EXERCISE GOAL: Find "Click the ns2.webhostinghub.com" in the material, then return exactly the line containing it and all lines after it to the end, leaving out pictures.

DATA LISTING:
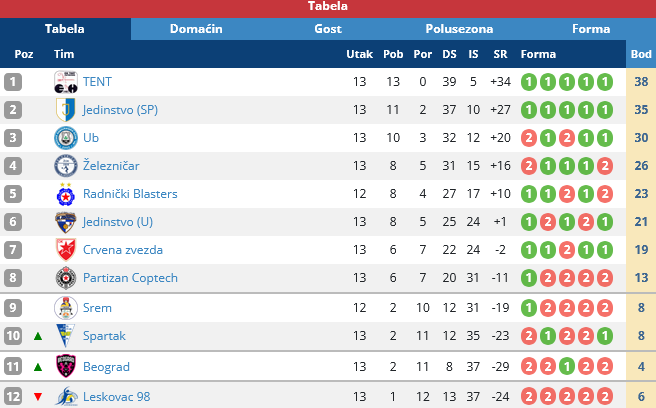Switch to the Domaćin tab
Viewport: 656px width, 408px height.
(196, 29)
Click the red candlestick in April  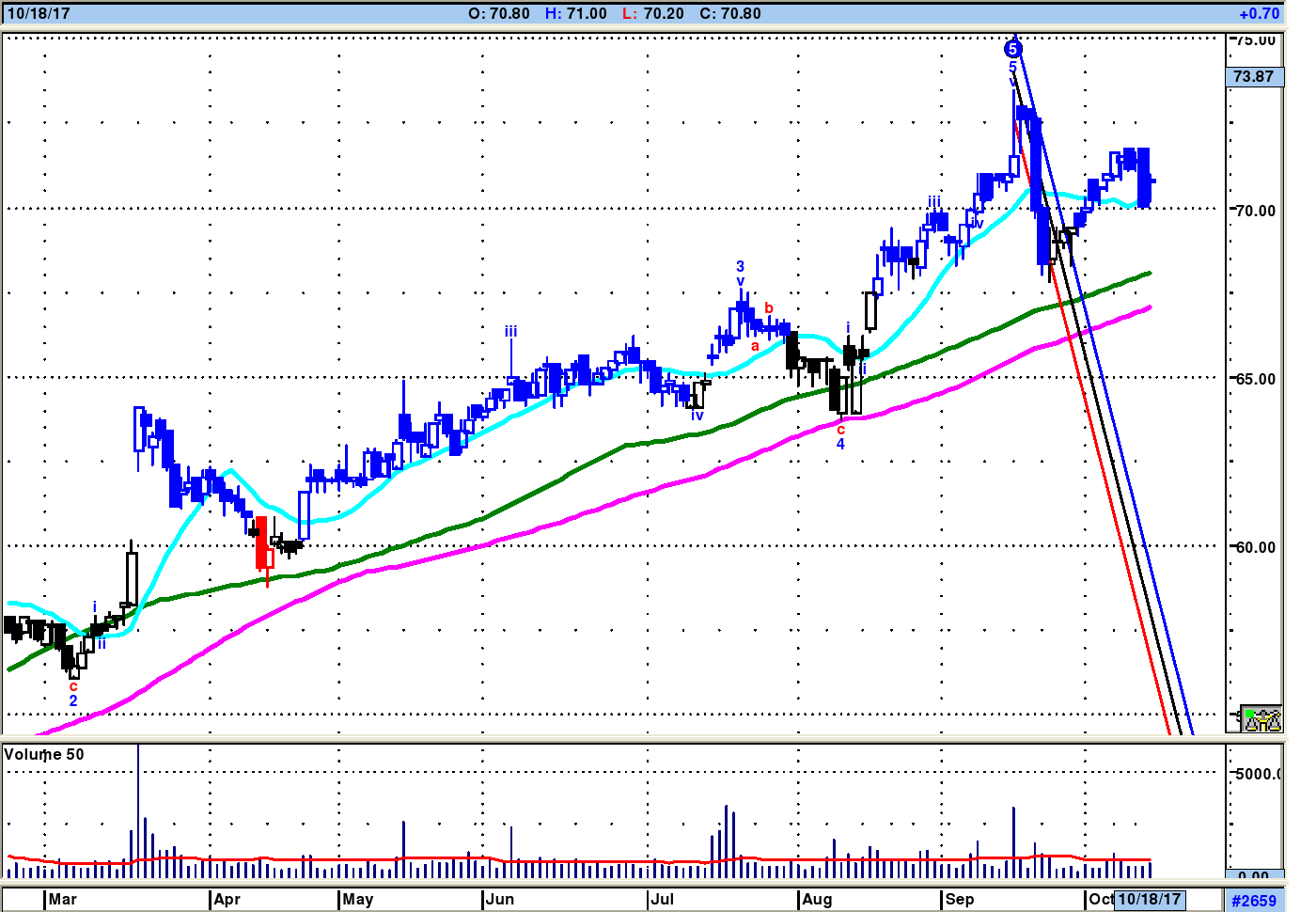click(x=262, y=542)
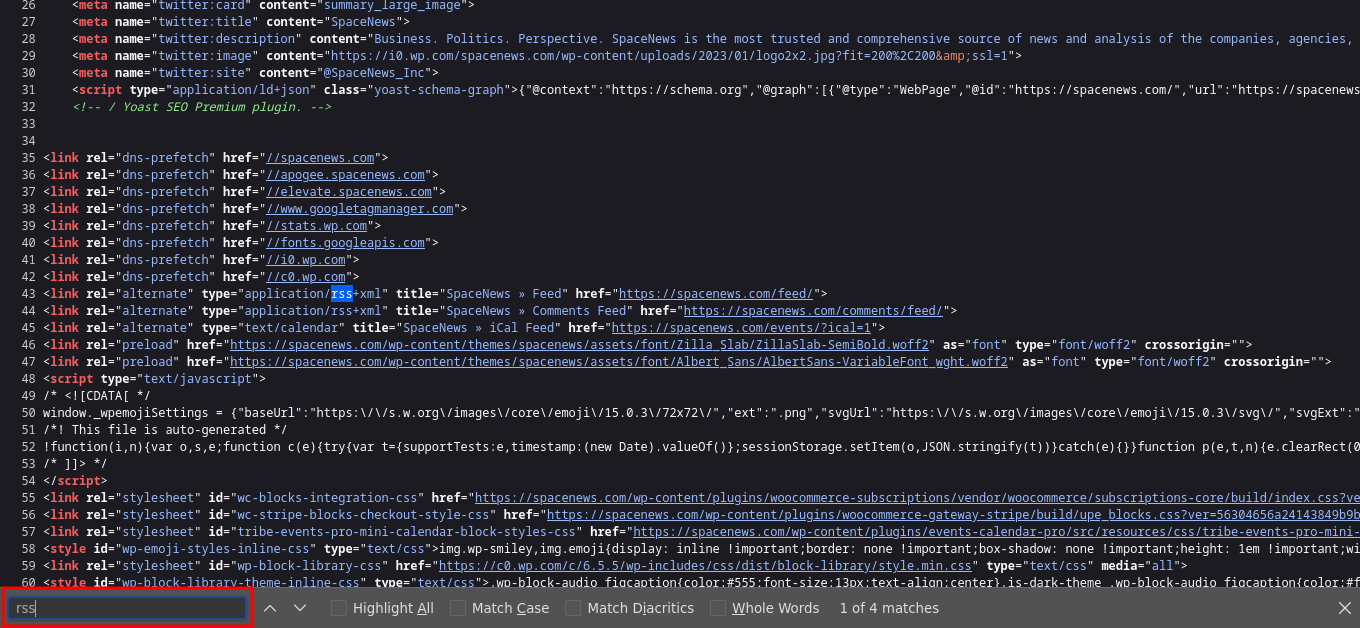This screenshot has width=1360, height=628.
Task: Close the find bar
Action: (1344, 608)
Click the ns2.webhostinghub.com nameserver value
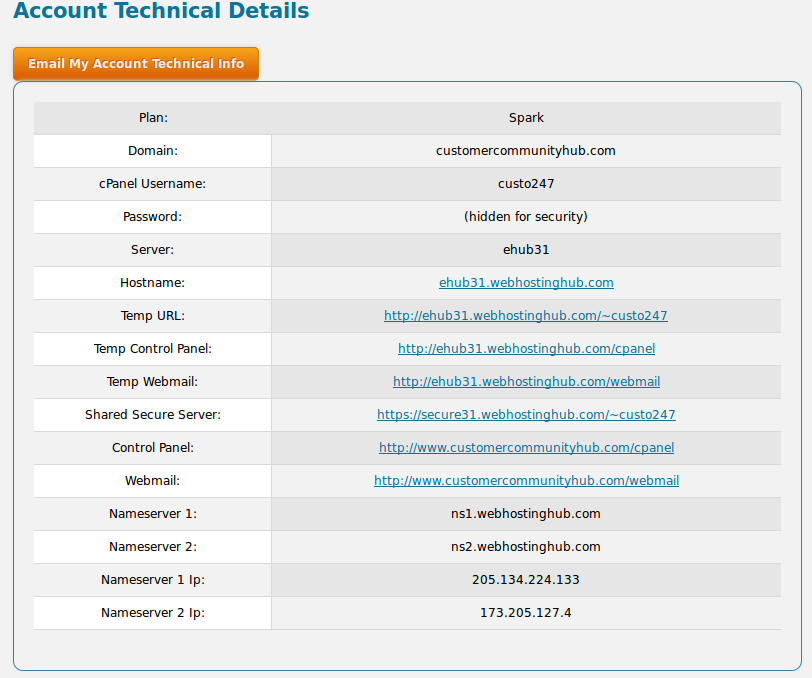Viewport: 812px width, 678px height. point(526,547)
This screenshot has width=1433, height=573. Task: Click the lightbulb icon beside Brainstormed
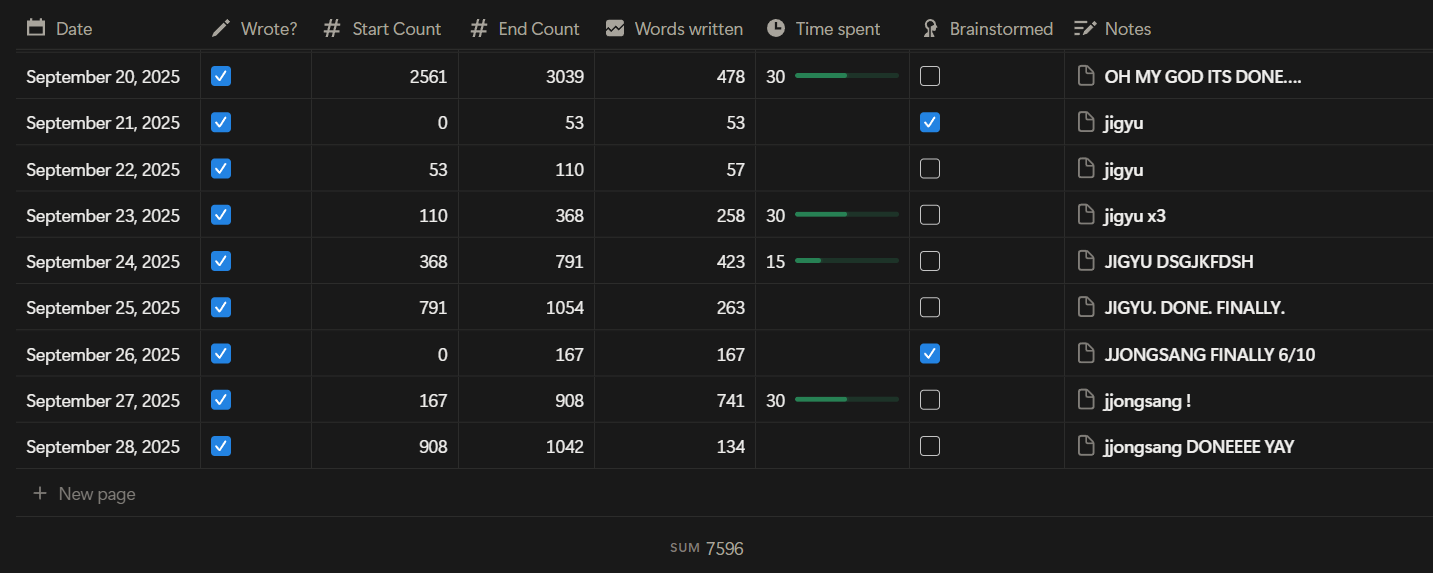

YOUR RESPONSE:
Click the ns2.webhostinghub.com nameserver value
Viewport: 812px width, 678px height. point(526,547)
This screenshot has width=1433, height=573. Task: Click the lightbulb icon beside Brainstormed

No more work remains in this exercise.